張浪道:“其實,犯了教規的不是你,而是你的那些師長輩!我想巫醫神殿的教規總不會允許他們做那些事吧!他們有罪在先,你的做法其實是在糾正他們的錯誤!你何必自己回去遭受他們的迫害呢?跟我們走吧。”

“師姐!”烏蘭央求道。

其木格看了烏蘭一眼,無奈地點了點頭。三人都不禁流露出欣喜的神情。

張浪笑道:“這下好了!”看了看四周,“此地不宜久留,巫醫神殿的人說不定很快就能找到這來,我們快走吧。”三女點了點頭,其木格道:“我記得這附近有一個大型聚居地,我們去那裏買幾匹馬,再準備好充足的清水幹糧,然後再上路。”於是三人便跟隨著其木格朝那個聚居地去了。

與此同時,查幹巴日等巫醫神殿高手還在秘道出口處守候著。其實密道的出口距離巫醫神殿並不遠,就在巫醫神殿南側十幾裏的樹林中,在一個小山背後,被雜草灌木所掩蓋。巫醫神殿的高手昨天晚上事發後便立刻包圍了出口,然而出乎所有人預料的是,出口雖然有水流湧出,但始終沒有任何人出來,出口附近也沒有任何有人走過的痕跡。

“這是怎麼回事?”查幹巴日皺眉道。

昔日八日思忖道:“可能卡在了密道的某個位置,等水流幹淨了,我們進去找找看。”查幹巴日點了點頭。

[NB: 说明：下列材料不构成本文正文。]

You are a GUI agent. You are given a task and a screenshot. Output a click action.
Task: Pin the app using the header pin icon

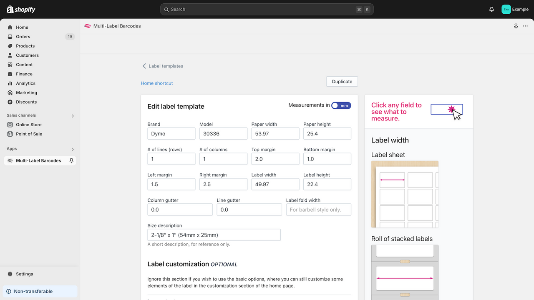point(516,26)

張浪和三女在原野上走了半天時間,一座規模不小的草原聚居地出現在了眼前,模樣與之前張浪和李憐月見過的聚居地很像,規模也差不多。

數十名巡邏騎兵發現了他們,立刻奔了過來,將他們圍住。騎兵們看見這四個人中居然有三個美麗的女人,都不禁吃了一驚。

“你們是什麼人?怎麼來到這裏的?”騎兵隊長拿長矛指著眾人喝問道。

正當張浪準備胡謅的時候,其木格從衣領裏取出了一個類似於圖騰的項鏈,給騎兵隊長看,“我是鐵狼部桑托家族的人,這些是我的朋友和親人,我們是往這邊來遊玩的。”

隊長仔細打量了一番其木格的項鏈,點頭道:“原是桑托家族的人。”朝手下一揮手,“我們走。”隨即便帶著手下的幾十個騎兵策馬離開了。

張浪笑道:“我倒忘了,你和烏蘭本來就是鐵狼部的人。”

其木格領著三人朝聚居地走去。

進入聚居地,此時正值中午,正是遊牧民們最忙碌的時候,大部分人都在外麵放牧,聚居地的人並不多。

其木格找到一個老大娘,與他交談了一番,然後扭過頭來用唐語對三人道:“這位打量可以給我們免費提供飲水,但是食物和坐騎卻必須付錢。”

“多少呢?”張浪問道。

“十兩銀子。”

張浪拿出一個錦緞口袋,烏蘭立刻認了出來,“那,那不是哈日巴日的嗎?”張浪笑了笑,“我從他身上摸來的,算是稍微賠償一下我們吧。”